Nascone-Yoder, a professor of developmental biology, worked on a study to identify potential environmental causes of the condition in frogs, finding that exposure to the herbicide atrazine was correlated to amphibian intestinal malrotation. It is unclear whether herbicides may also contribute to the condition in people, but her research suggests that the cellular processes disturbed by atrazine may also underlie human malrotation.

‘One Health’ At Home and Abroad

Dr. Mike Nolan, interim head of the Department of Clinical Sciences, says it’s critical that scientists of all kinds understand how veterinary medical research is excelling and breaking new ground. “We bring a lot of value to the region in that way,” he says.
PHOTOS BY JOHN JOYNER / NC State Veterinary Medicine
Dr. Ronald Baynes
Dr. Ronald Baynes is interim head of the Department of Population Health and Pathobiology.
Dr.
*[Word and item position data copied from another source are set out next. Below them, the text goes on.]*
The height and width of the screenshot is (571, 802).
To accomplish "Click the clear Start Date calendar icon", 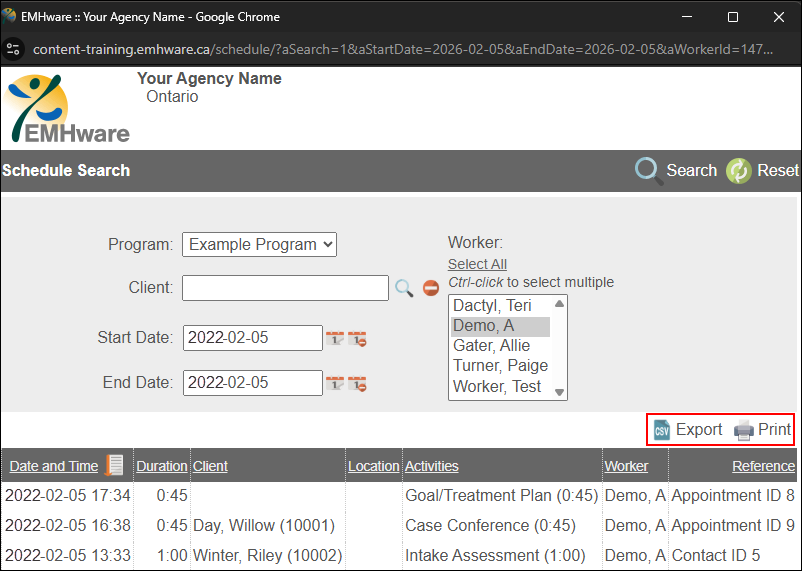I will click(357, 339).
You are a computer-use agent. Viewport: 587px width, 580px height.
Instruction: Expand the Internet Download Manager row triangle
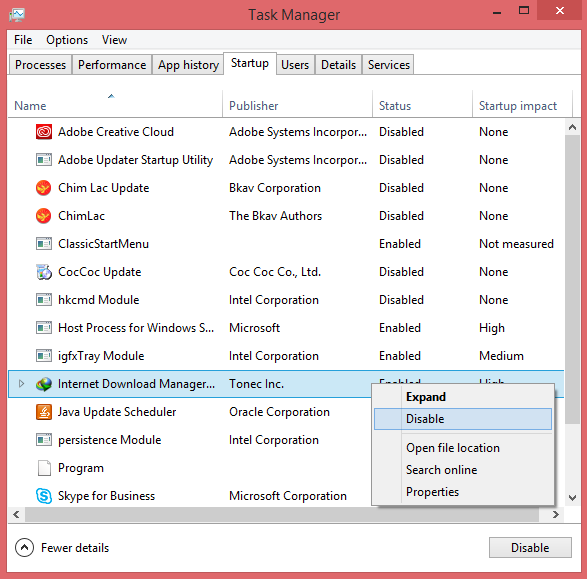pos(21,384)
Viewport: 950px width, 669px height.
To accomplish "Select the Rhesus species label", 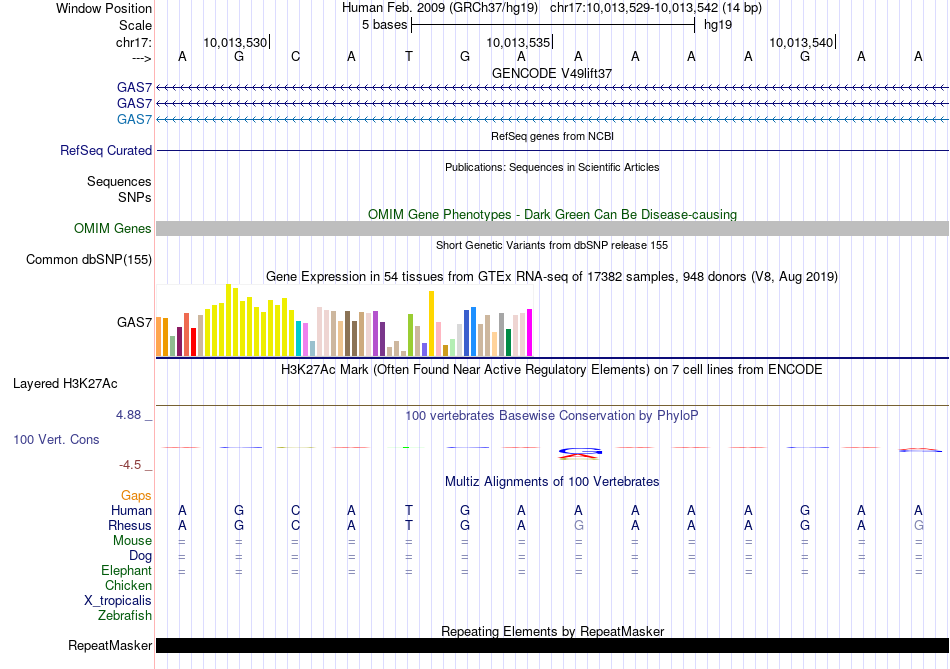I will click(x=131, y=526).
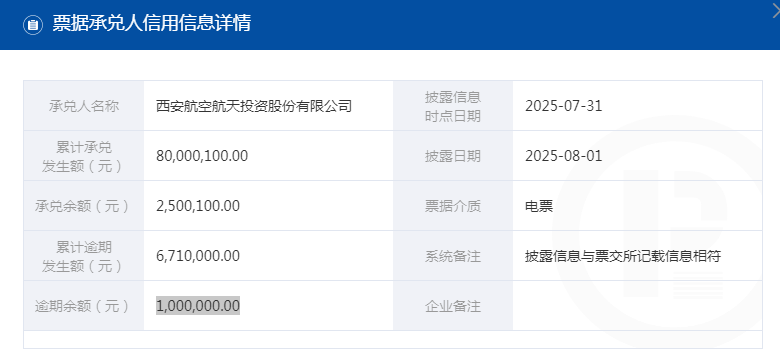Click the title 票据承兑人信用信息详情
The width and height of the screenshot is (780, 362).
click(151, 23)
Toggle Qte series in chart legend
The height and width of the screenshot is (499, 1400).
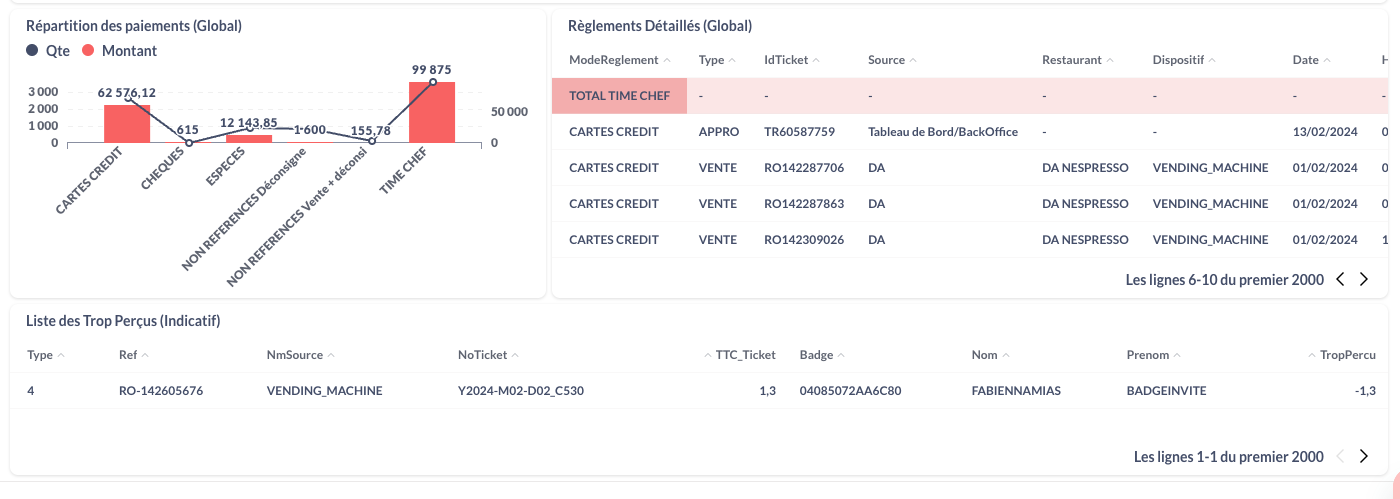[x=49, y=50]
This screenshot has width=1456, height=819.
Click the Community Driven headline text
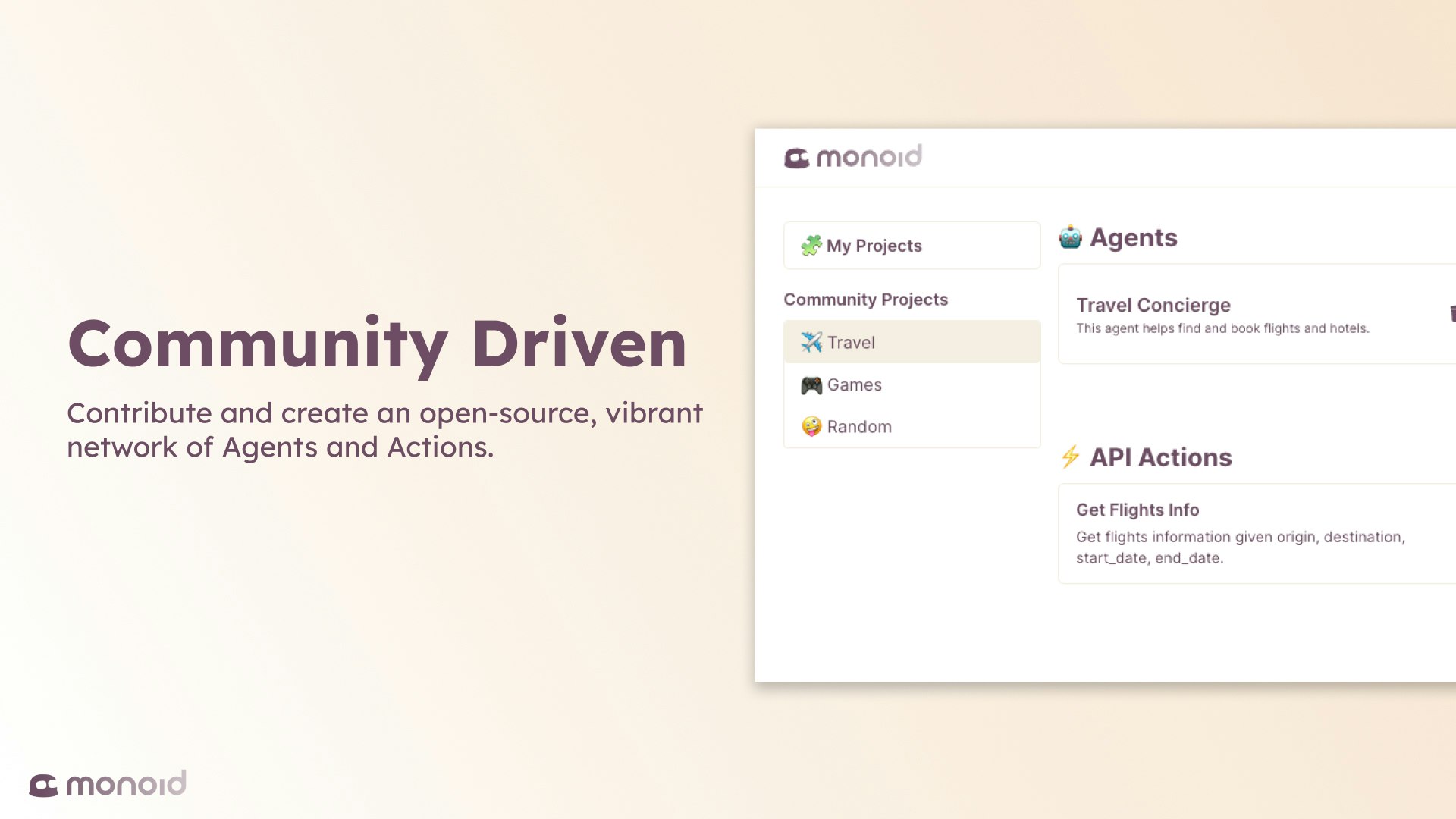tap(377, 344)
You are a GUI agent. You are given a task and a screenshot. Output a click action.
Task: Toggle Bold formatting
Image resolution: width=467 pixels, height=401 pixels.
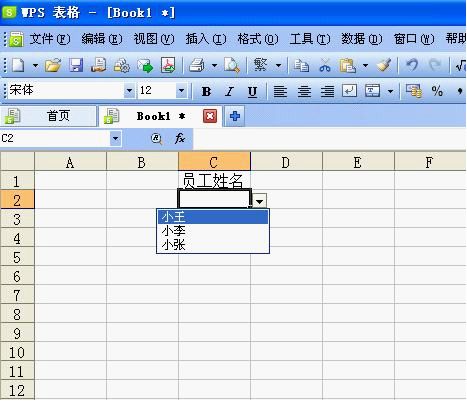click(x=206, y=91)
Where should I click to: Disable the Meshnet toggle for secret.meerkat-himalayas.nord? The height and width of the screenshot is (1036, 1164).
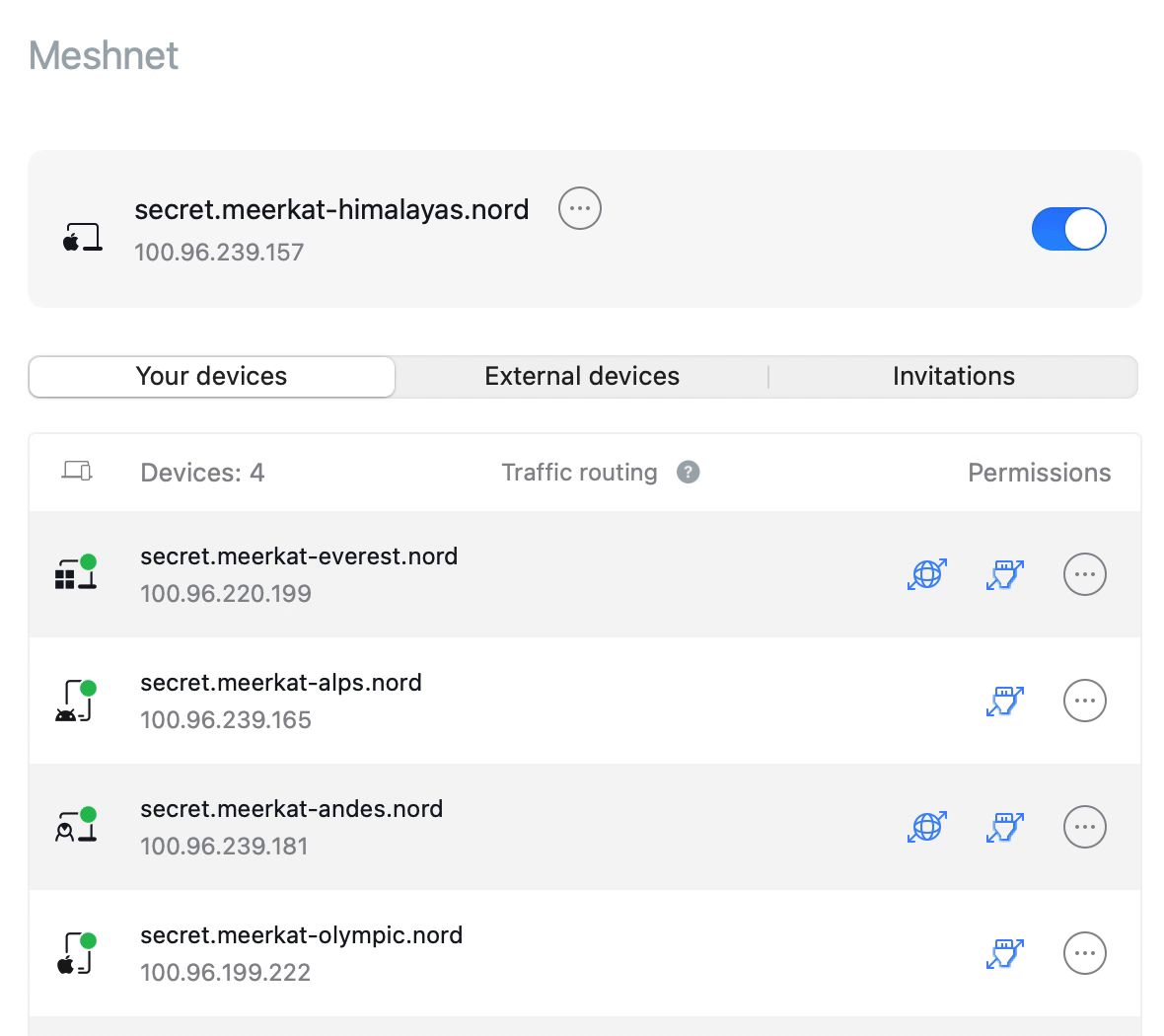[1069, 229]
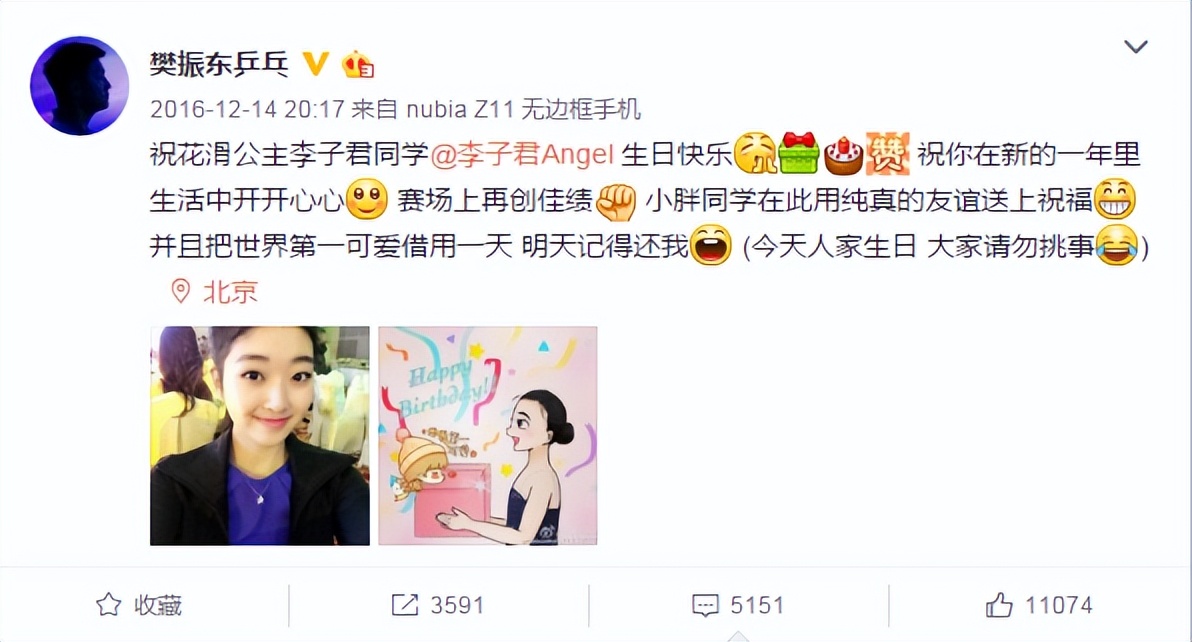Click the 樊振东乒乓 profile avatar

tap(79, 85)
Josh Stern is associate dean of research.

All of this work, combined with NC State’s exemplary research facilities, makes it no surprise that public health agencies, including the World Health Organization, rely on NC State veterinary faculty to help shape protocol. Locally, faculty also lead college- and university-wide consortiums, including the Global Health Program and Comparative Medicine Institute, to advance medical understanding using a One Health approach.

Sometimes, the veterinary college advances research simply by opening avenues of communication with human-focused scientists who are unaware of veterinary medicine breakthroughs, says Dr. Mike Nolan, interim head of the Department of Clinical Sciences.

“We help scientists in other departments, at other universities and in other health professions understand what the needs are in veterinary medicine, what we have to offer, where there are similarities and differences between human and animal health and how those can be leveraged,” he says.

These conversations have saved years and millions of dollars in research and development, Nolan says, through insight only a veterinary school can provide.

“We bring a lot of value to the region in that way,” he says.

The College of Veterinary Medicine’s renown as a prominent research institution helps recruit world-class faculty, staff and graduate students who develop new ideas that advance human and animal health. And in return, these investigators — particularly student trainees — grow professionally and personally.

Even students who enter the college without research backgrounds can get involved in studies that improve animal and human health via initiatives like the Veterinary Scholars Program. The 10-week summer program lets first- and second-year students work on mentored research projects in faculty labs under the guidance of faculty, graduate students and lab technicians.

“Research is about bedside in the clinic, about the benchtop in a lab, about helping the community, but research is also in our classrooms,” Stern says.

Because veterinary medicine researchers are well-positioned to approach health questions from a holistic perspective, they have a deep understanding of the interplay among animal, human and environmental health and are critical to advancing this approach across the world.

“I got into veterinary medicine because I believe it’s always One Health,” Baynes says. “Animals and humans share the planet and need each other, and our researchers’ work gives the public a better understanding of that interchange while improving care across species. We’re leading the way to a healthier world.”